WR Targets and Fades — Interpreting the tiers
Navigating the three "Big Tier Breaks" this year
These are some of my absolute favorite pieces to write every year, and I’m both a little bummed it’s taken me a little longer to get to them, but also very excited about breaking them down based on where we’re at. Things are crystallizing, including the things I don’t feel strongly about, and am OK not feeling strongly about.
Before I jump right in, I want to bring back up a note about transferring the rankings into a .csv. I’ve gotten this question a ton, and I obviously understand why. I’ve also heard from tons of people that the AI prompt your fellow subscriber Sam offered is working perfectly. So if you want to get my poorly-formatted rankings document into a nice neat .csv, go over to ChatGPT, feed the ranks in, and type this:
can you turn this text into a csv? can you separate these into numerical tiers? Where you see space but no "Big Tier Break" or Transition Tier Above, you can do 1.1, 1.2, 1.3 etc. So for Josh Allen he's a Quarterback, and tier 1.1, whereas the next options before the next space are 1.2, 1.3 and so on. Can you write this to a csv file I can download?
I’ll go ahead and do this on Friday and send out a link to a Google Sheet that can be more easily shifted into a .csv then, but as always, I’m making tweaks on my rankings sheet pretty constantly, and my approach has always been this way. It’s easiest for me to keep things up to date.
Alright, let’s get to the tiers. But first, let’s talk about how I tier players, because that’s important groundwork that needs to be laid. I’ve written about it in past years.
As with last year, I’m going to group these tiers a couple of different ways. I got great suggestions in past years to do 1a/1b type stuff for smaller tier breaks, and I liked that. But I also thought it was more actionable to emphasize the couple spots at each position where there is a big tier break. So I made a very cool banner to put in the writeups to show where those bigger breaks are. It looks like this, and you can probably tell graphic design is my passion.

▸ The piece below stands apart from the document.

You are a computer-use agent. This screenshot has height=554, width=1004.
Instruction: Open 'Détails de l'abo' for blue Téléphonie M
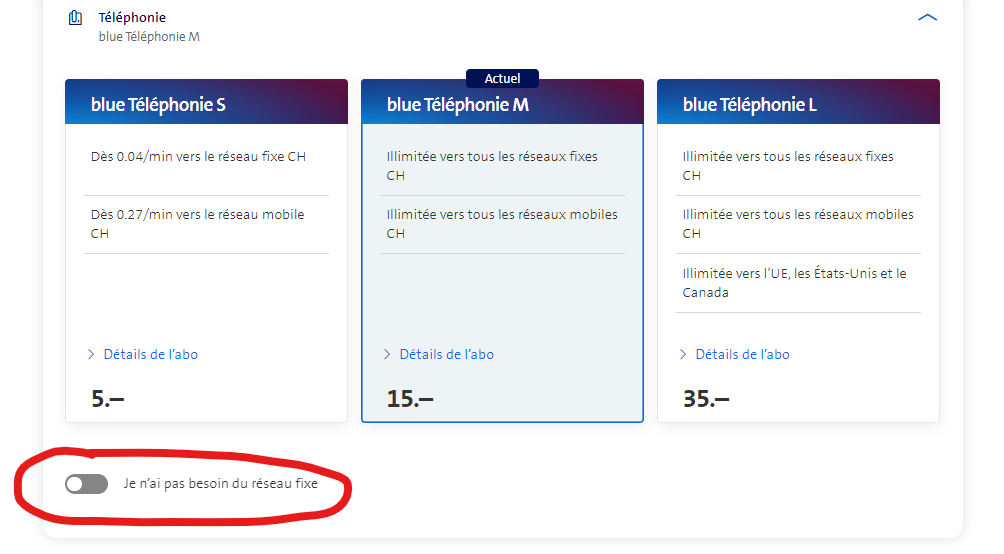tap(446, 354)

As for Targets and Fades, I will bold all players I consider targets, and italicize all those I consider fades. The goal of the rankings is to have the targets ahead of ADP and fades behind, but ADP varies wildly — especially on the home league sites — so denoting players as Targets or Fades allows us to more directly talk about players that are worth a bit of a reach in some cases, and those who I’m saying you’d need a significant discount to consider.
In a later post, I did the Cliff’s Notes as:
Bold means the player is a target, while italics means he’s a fade
The “Big Tier Break” denotes areas where there is a legit cliff
I’ll also use nomenclature like 1a and 1b to denote when there are mini-tier breaks
We good? Good. Let’s do it.
Tier 1
1. CeeDee Lamb
2. Tyreek Hill
Early in the offseason, I was Tyreek Hill over CeeDee Lamb, because of his dominant TPRR profile. The great comment from my buddy Shawn Siegele that he “expects the routes gap to remain” got me resituated here in a way I have felt strongly about since.
Lamb’s offense has been consistently fast-paced and pass-heavy. Hill’s is a little more unique, and even with fewer dropbacks, he often won’t even hit, say, 90%+ routes thresholds. Lamb by comparison will sit at 95% and above frequently, and again, those are percentages, and Lamb’s team dropbacks will be higher. It’s a lot more routes!
Regardless, these are the two profiles that, when I look at everything, have the clearest paths to truly ridiculous statistics. Obviously there are great WRs in the next tiers, but there are minor causes for concern for all of them, in a way that these two do legitimately rise above and warrant their own tier, and not just a Tier 1a break, but a legit Tier 1 own tier.